LOS ANGELES - Californians got a lot of what they wanted and not too much of what they didn't from a major storm that finally blew out of the state Friday.

After drenching Northern California the previous day, the storm dumped up to 5 inches of desperately needed rain in Southern California. A landslide left 10 homes uninhabitable and fire officials executed a dramatic rescue of two people from the Los Angeles River.

There were traffic tie-ups, street flooding, and wind gusts up to 60 m.p.h. in some areas. At its height, about 50,000 customers lost power, though most had it back quickly.

Still, with few exceptions, damage across the region was minor and the soaking was welcome in a state withered by three years of drought. No serious injuries were reported.

As the storm crept down the coast overnight, its powerful winds caused power outages around Santa Barbara, where the National Weather Service said up to 5 inches fell in coastal mountains. Amtrak suspended service between Los Angeles and San Luis Obispo.
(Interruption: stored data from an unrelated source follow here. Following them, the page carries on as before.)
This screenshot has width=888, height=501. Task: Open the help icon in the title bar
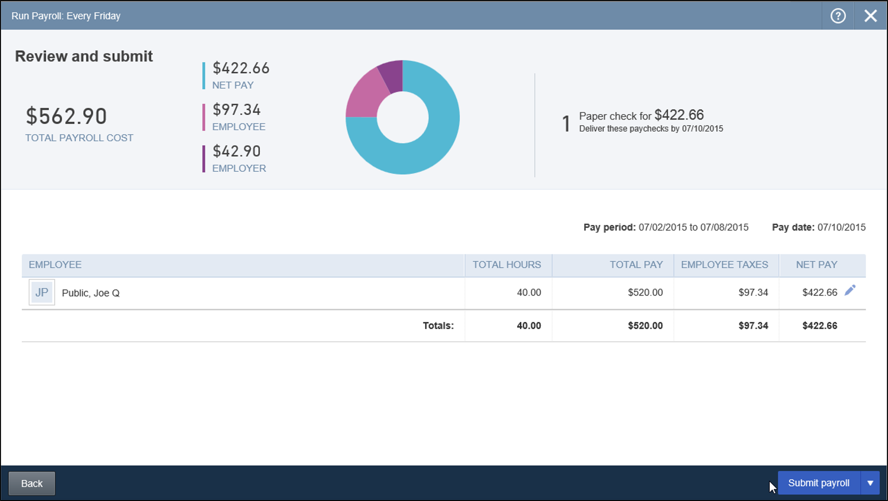tap(837, 15)
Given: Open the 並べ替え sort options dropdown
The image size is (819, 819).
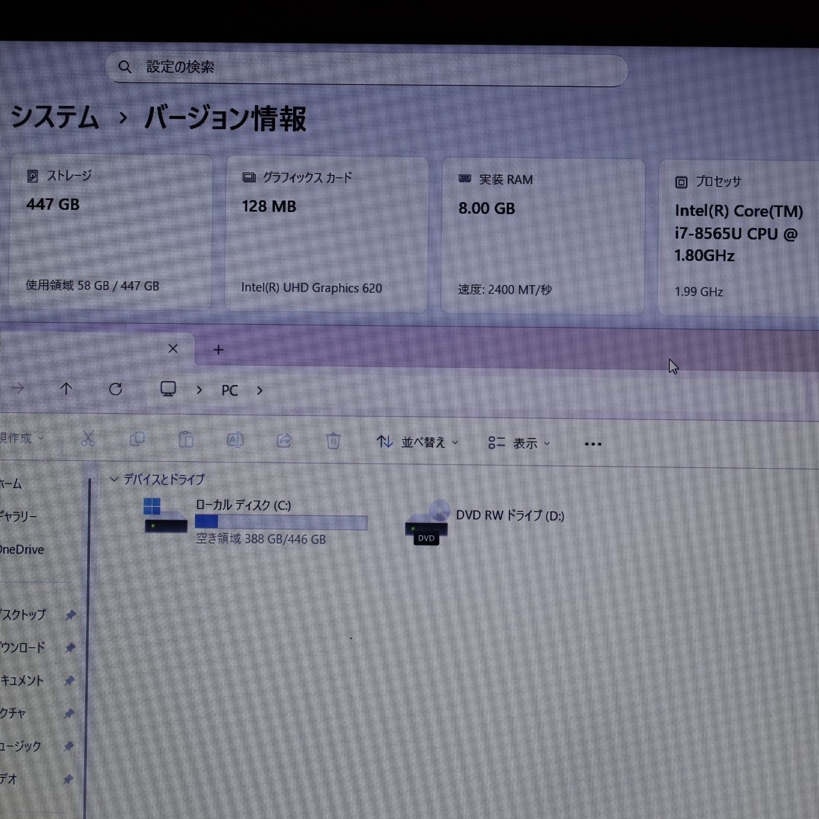Looking at the screenshot, I should point(424,442).
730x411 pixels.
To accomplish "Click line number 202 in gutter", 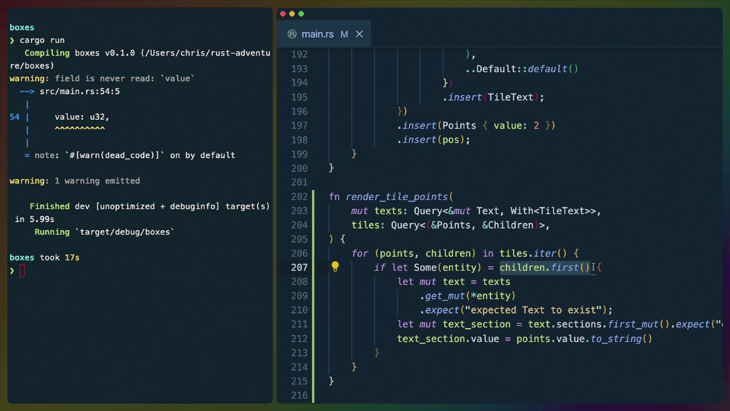I will (x=299, y=197).
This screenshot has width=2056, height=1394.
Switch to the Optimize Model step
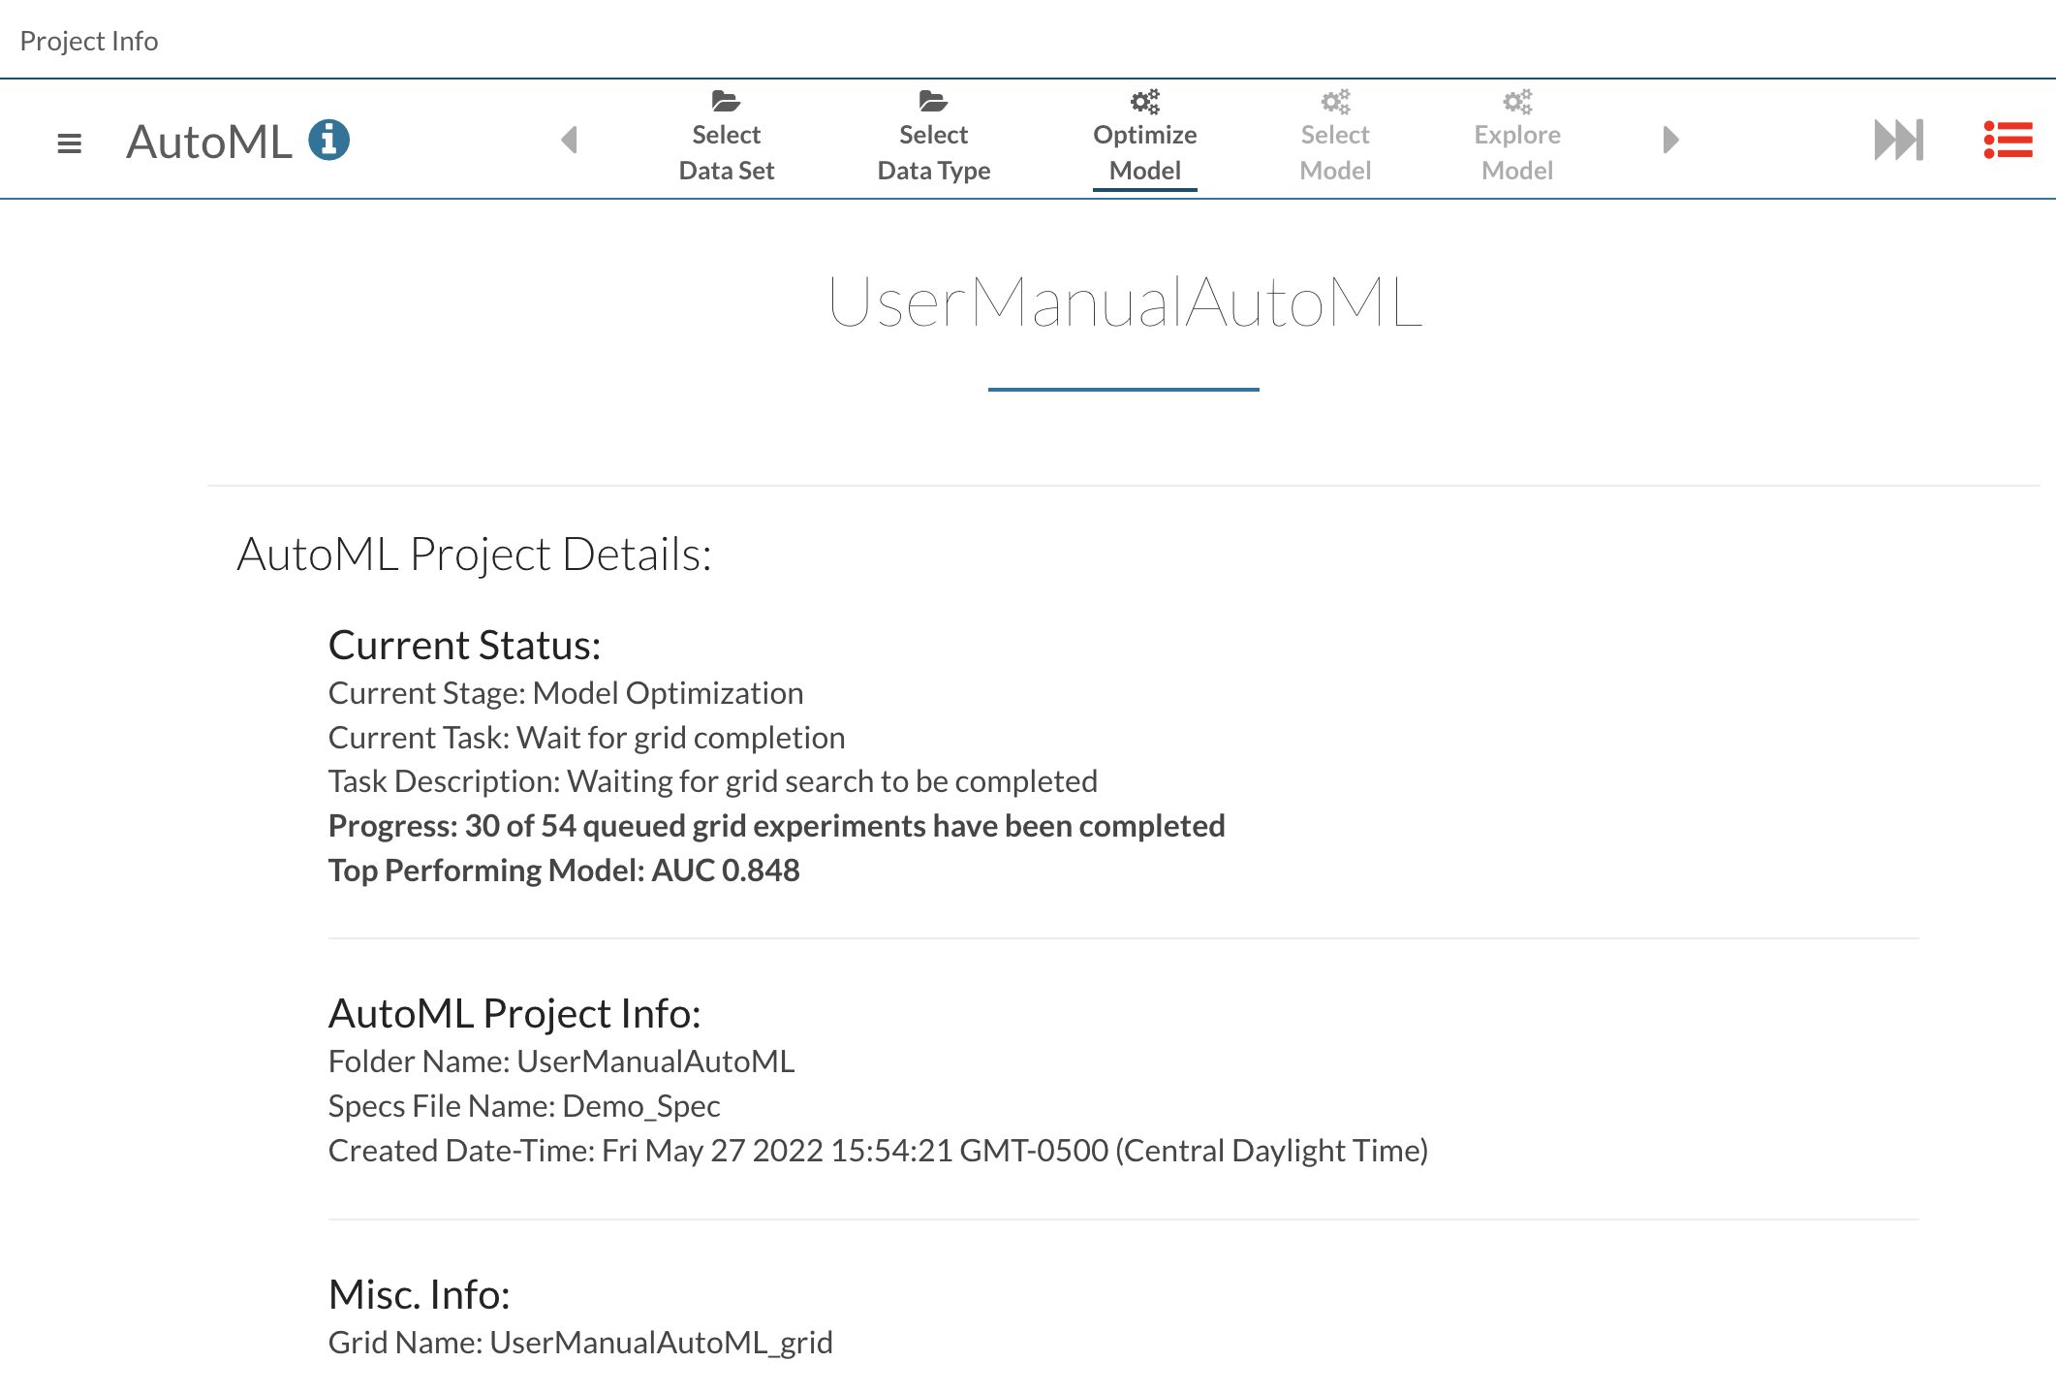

In Camarillo, a Ventura County city about 50 miles northwest of Los Angeles, rain was falling at about an inch an hour over hillsides ravaged by a 2013 wildfire. With few roots to hold the soil in place, and a waxy subsurface layer caused by heat from the flames, the deluge caused part of a hillside to give way.

Debris brushed aside concrete barriers crews had set up on the slope and surrounded about a dozen homes with silt, sticks, and rocks. The force was so great that two earthmovers used to set up barriers were swept down to the street.

Ten homes were red-tagged, meaning authorities believed they were too damaged for residents to return.

Earthen avalanches also blocked part of the Pacific Coast Highway in Ventura County.

Near downtown Los Angeles, the fire department rescued two people from the storm-swollen Los Angeles River. Orange County fire officials and Los Angeles County Sheriff's deputies each pulled a body from smaller waterways, though in both cases the cause of death wasn't clear.

Even after the fast-moving storm cleared out, the risk remained that sodden topsoil on wildfire-scarred hillsides could collapse.

A debris flow sent rocks and bricks down streets in suburban Glendora east of Los Angeles. The threat of slides in several other inland Southern California areas led to some evacuations.

It was the second major storm in a week for Southern California. Still, weather experts say many more such storms are needed to pull the state out of drought.